The Matrimonial Causes Act 1973 (MCA), while prescribing a wide ­discretion for the courts, specifically mentions in section 25 every ­conceivably relevant factor, except pre-nups. Legislators then clearly had no contemplation, or indeed knowledge of pre-nups, at least on this side of the Atlantic.

Yet agreements between spouses soon began to be enforced and encouraged by the courts. In Edgar v Edgar [1980] 3 All ER 887, Lord Justice Ormrod, upholding a separation agreement, said: ‘To decide what weight should be given in order to reach a just result, to a prior agreement not to claim a lump sum, regard must be had to the conduct of both parties, leading up to the prior agreement, and to their subsequent conduct, in consequence of it. Important too is the general proposition that, formal agreements, properly and fairly arrived at with competent legal advice, should not be displaced unless there are good and substantial grounds for concluding that any injustice will be done by ­holding the parties to the terms of their agreement.’

In NA v MA [2006] EWHC 2900 (Fam), [2007] All ER(D) 41 (Jan), Mrs Justice Baron said: ‘It is an accepted fact that an agreement entered into between husband and wife does not oust the jurisdiction of this court. For many years, agreements between spouses were considered void for ­public policy reasons but this is no longer the case. In fact, over the years, pre nuptial "contracts" have become increasingly commonplace and are, I accept, much more likely to be accepted by these courts as governing what should occur between the ­parties when the prospective marriage comes to an end.’
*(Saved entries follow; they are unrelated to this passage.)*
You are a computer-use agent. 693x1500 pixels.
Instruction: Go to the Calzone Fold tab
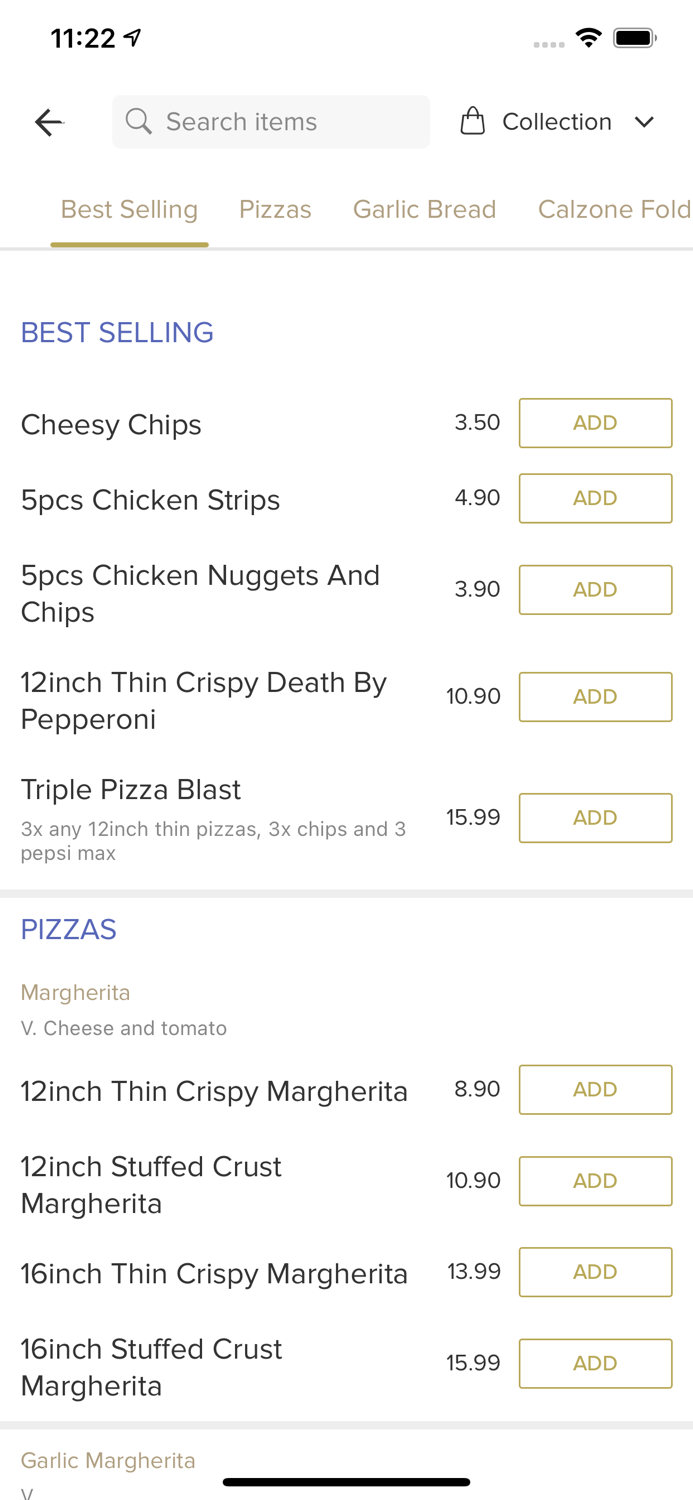point(614,209)
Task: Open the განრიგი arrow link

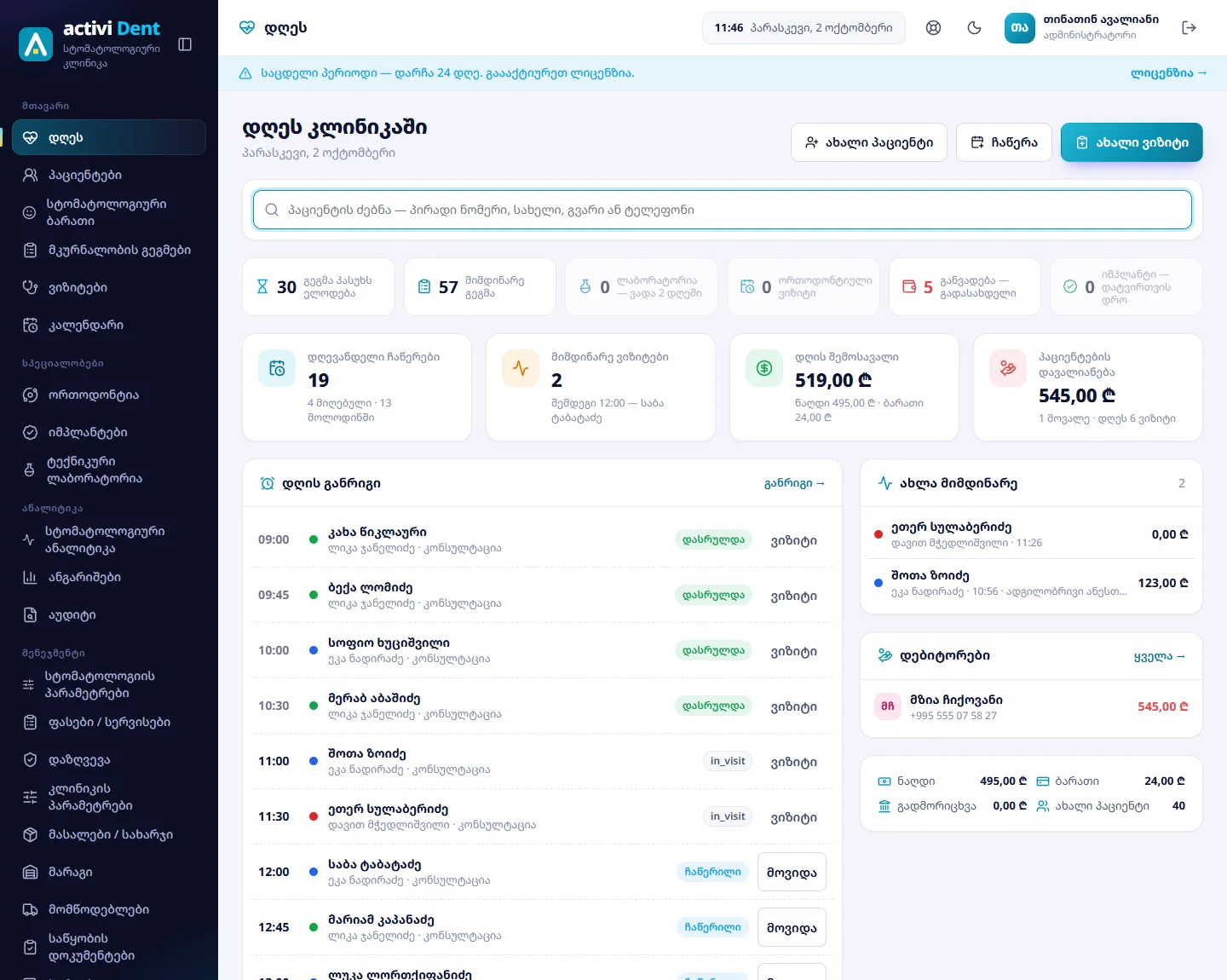Action: tap(794, 483)
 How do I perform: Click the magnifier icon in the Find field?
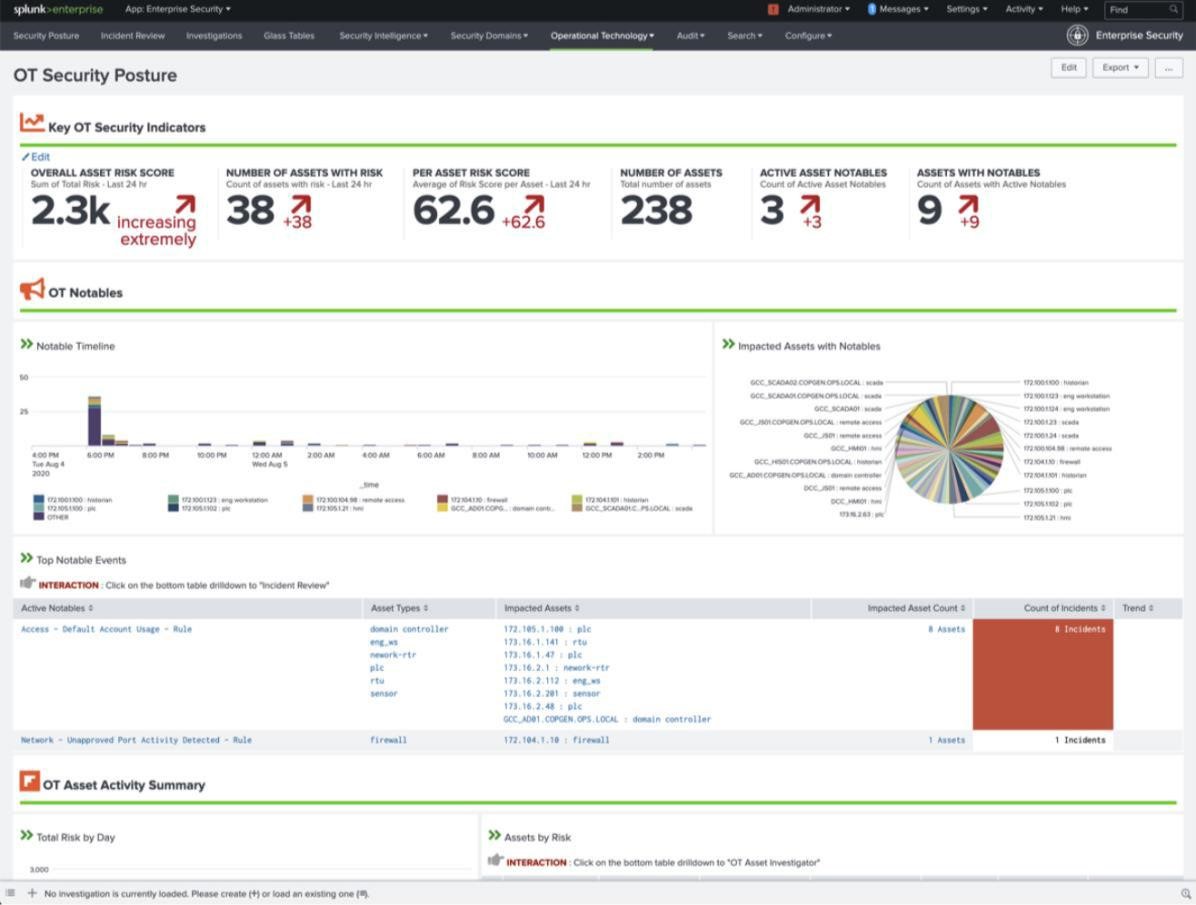[1172, 9]
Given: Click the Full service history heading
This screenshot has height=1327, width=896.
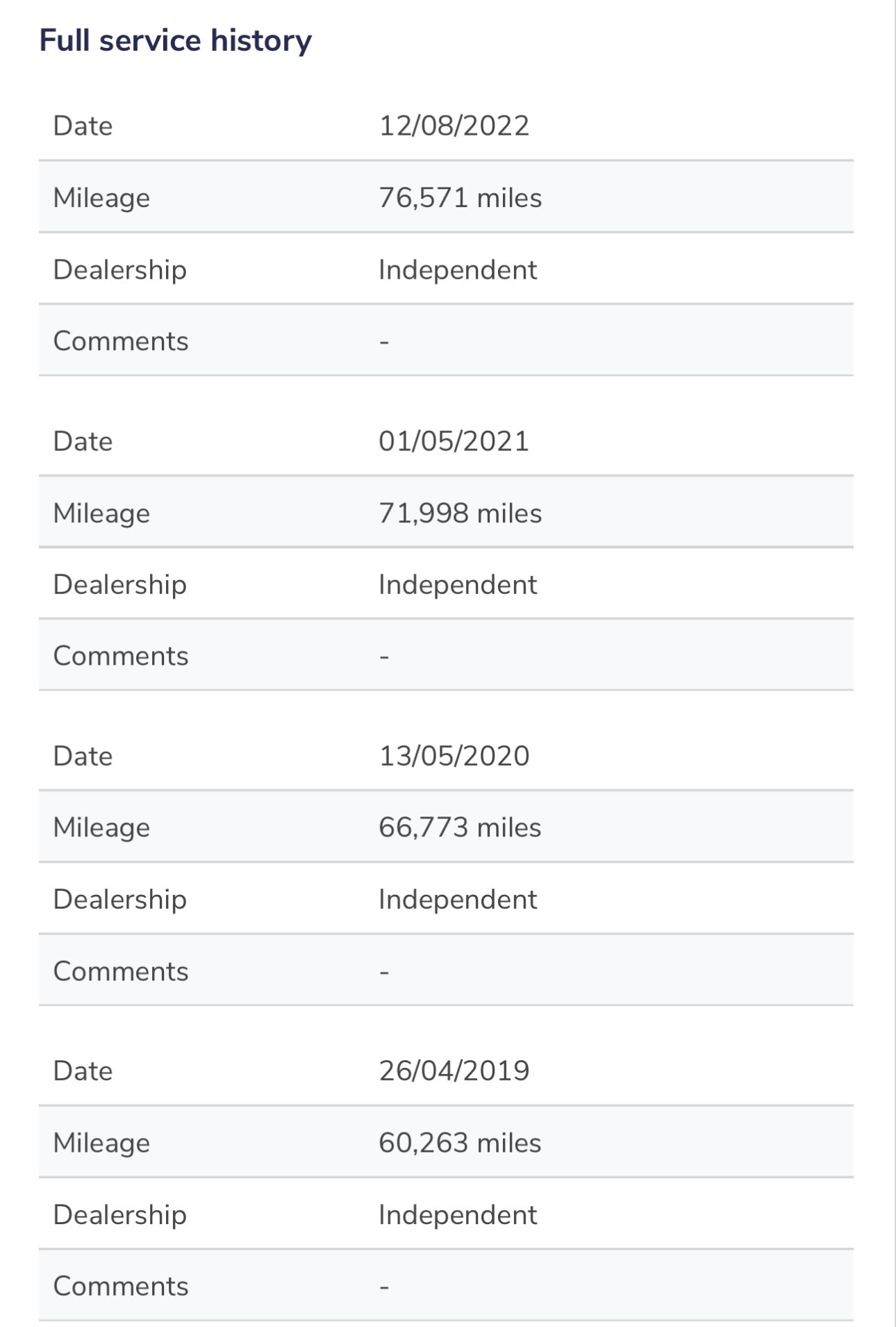Looking at the screenshot, I should point(176,40).
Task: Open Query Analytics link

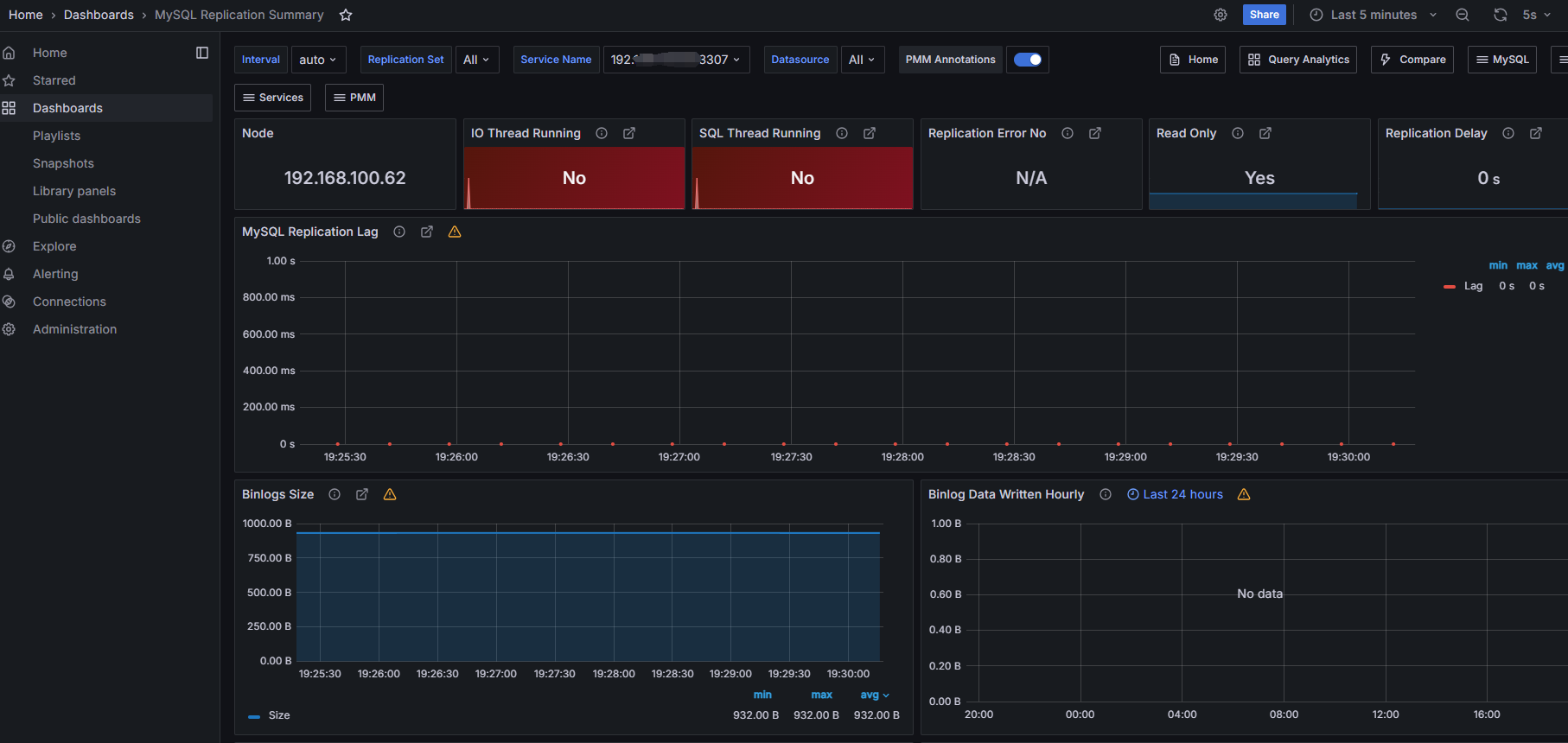Action: [x=1298, y=60]
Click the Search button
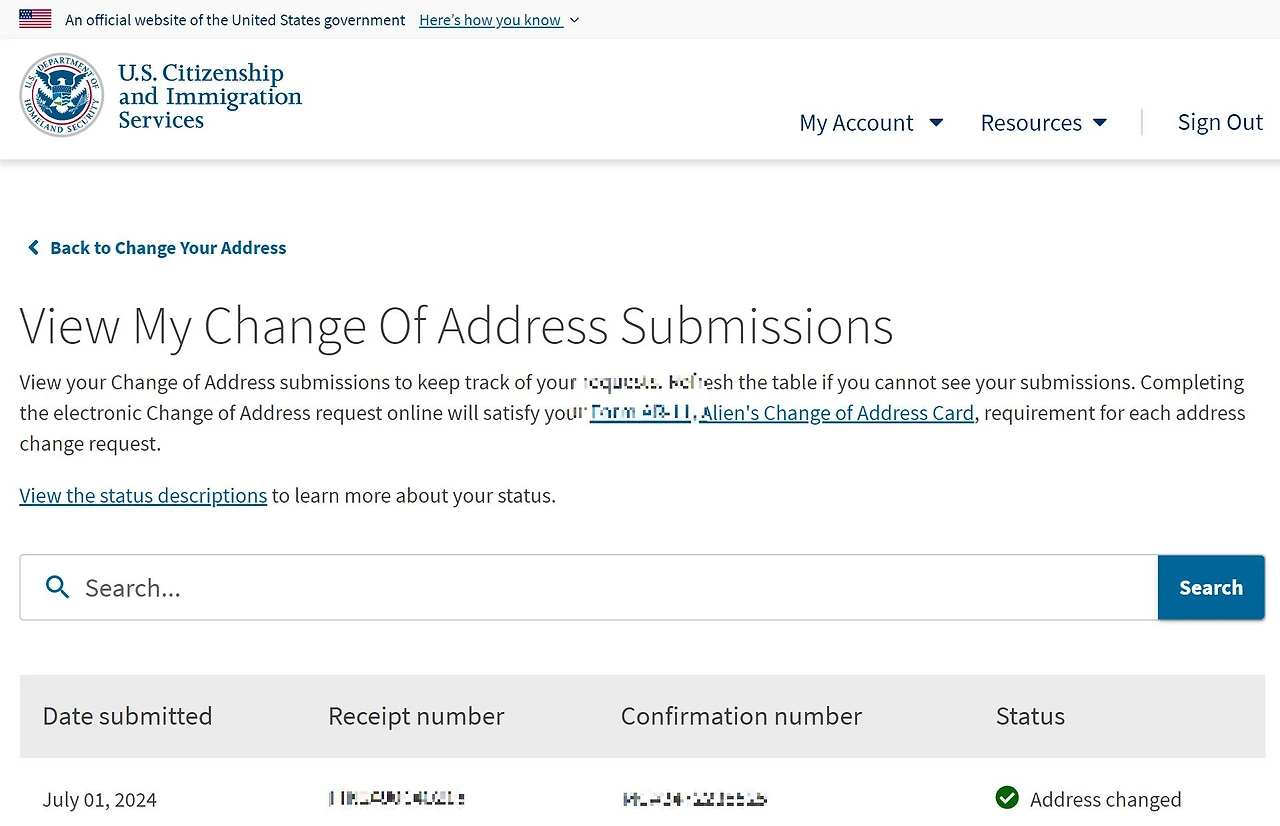 coord(1211,587)
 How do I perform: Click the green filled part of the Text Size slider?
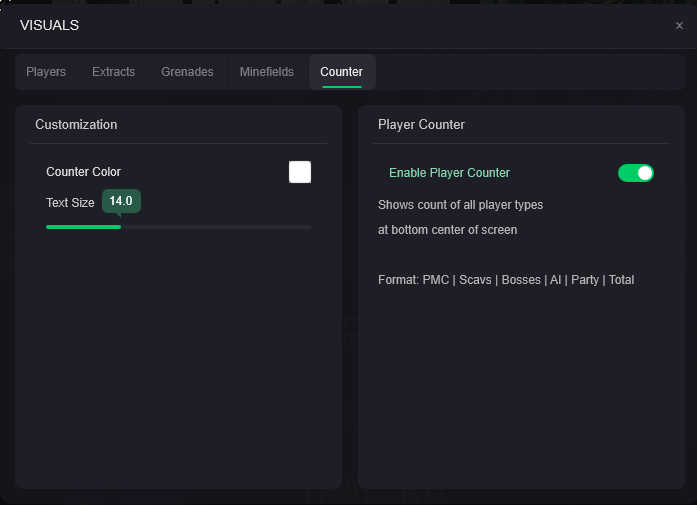pos(83,227)

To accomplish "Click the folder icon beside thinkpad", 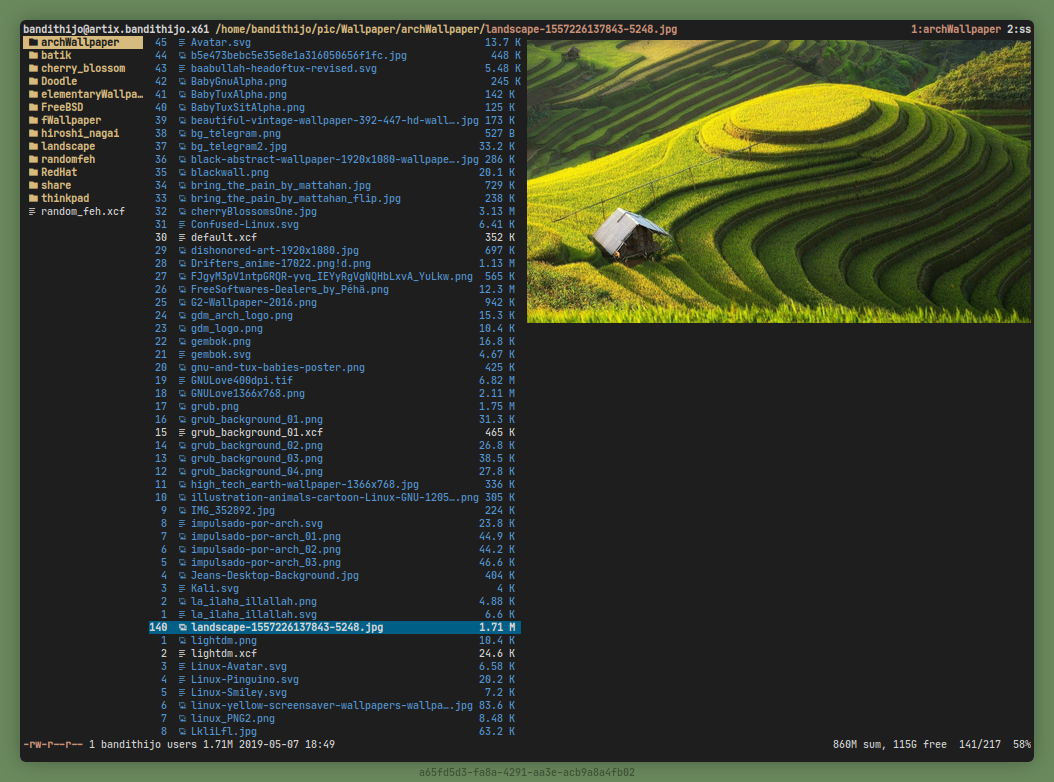I will pyautogui.click(x=33, y=199).
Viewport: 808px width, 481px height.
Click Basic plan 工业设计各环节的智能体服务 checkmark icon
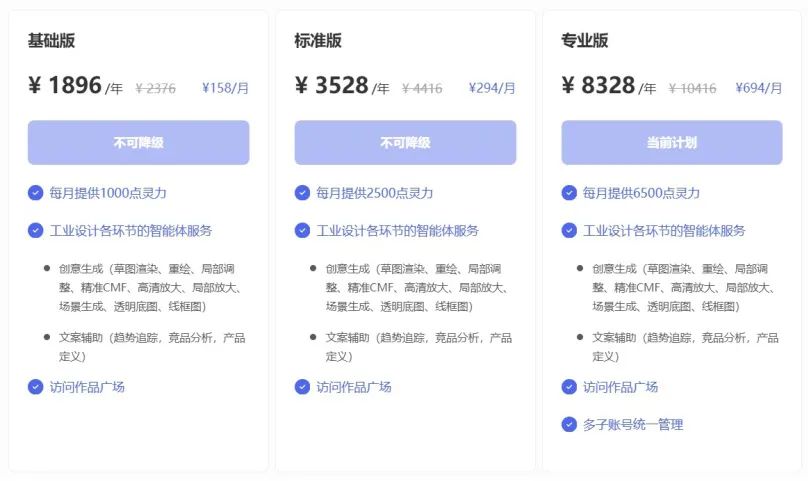click(36, 231)
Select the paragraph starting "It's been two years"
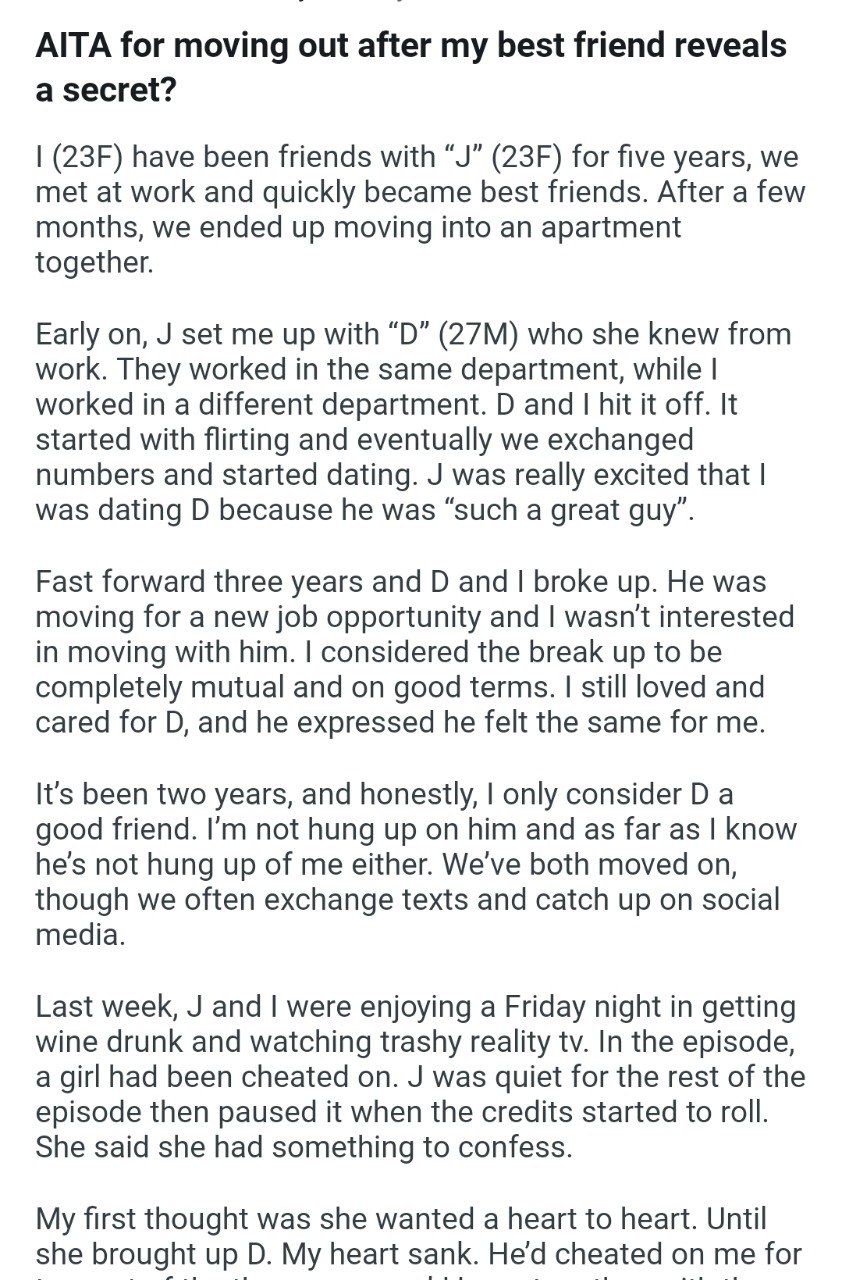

Here, a post-nuptial agreement was not upheld because of the husband’s undue influence.

Courts have been looking more and more favourably at pre-nups. Their authority to do so is found in section 25 MCA, which requires the court, in exercising its discretion, to consider all the circumstances of the case and/or the conduct of each of the parties under section 25 (2)(g) (see Edgar).

In 1999, the government’s Green Paper ‘Supporting Families’ promoted pre-nups and suggested legislation which could make them binding. While no such legislation has been ­forthcoming, the paper set out ­circumstances in which a pre-nup would not be legally binding:

  • Where there is a child of the family, whether or not that child was alive at the time the agreement was made;
  • Where under the general law of contract the agreement is ­unenforceable;
  • Where one or both of the couple did not receive independent legal advice before entering into the agreement;
  • Where the court considers that the enforcement of the agreement would cause significant injustice;
  • Where one or both of the couple have failed to give full disclosure of assets and property before the ­agreement was made; or
  • Where the agreement is made fewer than 21 days before the ­marriage.
  • Susan Crossley, having received £18m from her first three husbands on divorce, at the moderate age of 50, sought a share of her 62-year-old fourth husband’s £45m.

Both Crossleys had brought ­substantial wealth into the marriage. They had signed a pre-nup before marrying in January 2006. They separated in March 2007. Mrs Crossley petitioned for divorce in August 2007, issuing a Form A in September.

In the pre-nup, she had agreed that she would not make an AR claim, if the marriage broke down. Mr Crossley challenged the application on the grounds of the pre-nup, but Mrs Crossley claimed that her husband had not fully disclosed assets before the pre-nup. Mr Crossley argued that there was no need for a full Form E; Mrs Crossley submitted that there was, on the basis of the non-disclosure. Mr Justice Bennett directed that the wife’s solicitors should merely write a letter setting out her case on ­non-disclosure, to be answered by the ­husband in his Form E.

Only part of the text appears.